A partir des années 1920, après un refus d’intégrer l’Ecole Normale de Gorée, il sera muté à Ouagadougou (Burkina Faso) où il sera embauché comme fonctionnaire de l’administration coloniale. Au cours des dix années environ qui suivront, il sera le spectateur de la machinerie coloniale ainsi que des injustices dont elle pouvait être responsable tout en essayant de faire au mieux pour les empêcher.

Déjà au cours de ces années, il se passionnera pour l’histoire des divers peuples Africains et de leurs cultures qu’il essaiera tant qu’il pourra de retranscrire par écrit.
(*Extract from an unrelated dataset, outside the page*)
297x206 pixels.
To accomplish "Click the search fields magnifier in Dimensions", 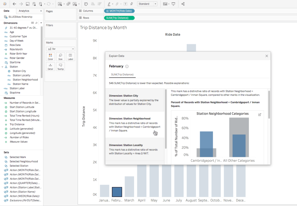I will [x=37, y=23].
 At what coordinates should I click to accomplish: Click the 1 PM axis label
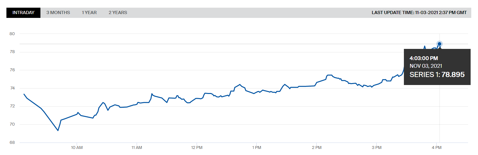(x=257, y=148)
Il sera affecté à l’Institut Français d’Afrique Noire en 1942 où il mènera des enquêtes ethnologiques. Il fondera en 1961 l’Institut des Sciences Humaines à Bamako et travaillera un temps pour l’UNESCO.
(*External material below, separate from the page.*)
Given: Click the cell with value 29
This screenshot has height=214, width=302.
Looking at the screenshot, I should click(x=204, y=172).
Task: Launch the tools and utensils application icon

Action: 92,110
Il passera ses dernières années à Abidjan où il se consacrera à ses travaux de recherche et d’écriture. C’est ainsi que verront le jour ses mémoires Amkoullel, l’enfant peul (1991, année de son décès) et Oui, mon commandant ! (1994). Il aura reçu au cours de son vécu plusieurs distinctions qui se sont poursuivies même après son décès. Son héritage est immense et il mérite bien l’appellation de « vieillard-bibliothèque ». (Sources : Wikipédia et Babelio).

Mon ressenti

Tout comme j’avais apprécié le premier livre de cet auteur Contes Initiatiques Peuls, j’ai beaucoup aimé ce récit reprenant sa vie depuis sa naissance jusqu’à ses débuts en tant que fonctionnaire de l’administration coloniale. Amadou Hampâté Bâ possède un réel don en tant que conteur, historien et sa vie se déroule de façon aussi fluide qu’un fleuve suivant son cours sous nos yeux. Les informations contenues dans ce récit sont tellement foisonnantes que je ne pourrai pas toutes les aborder dans cet article. D’ailleurs, le but n’est pas de spoiler le livre mais plutôt de vous donner un avis qui vous inciterait ou non à le lire. Je reviendrai donc seulement sur les points qui m’ont marqué et qui m’ont fait apprécier ma lecture.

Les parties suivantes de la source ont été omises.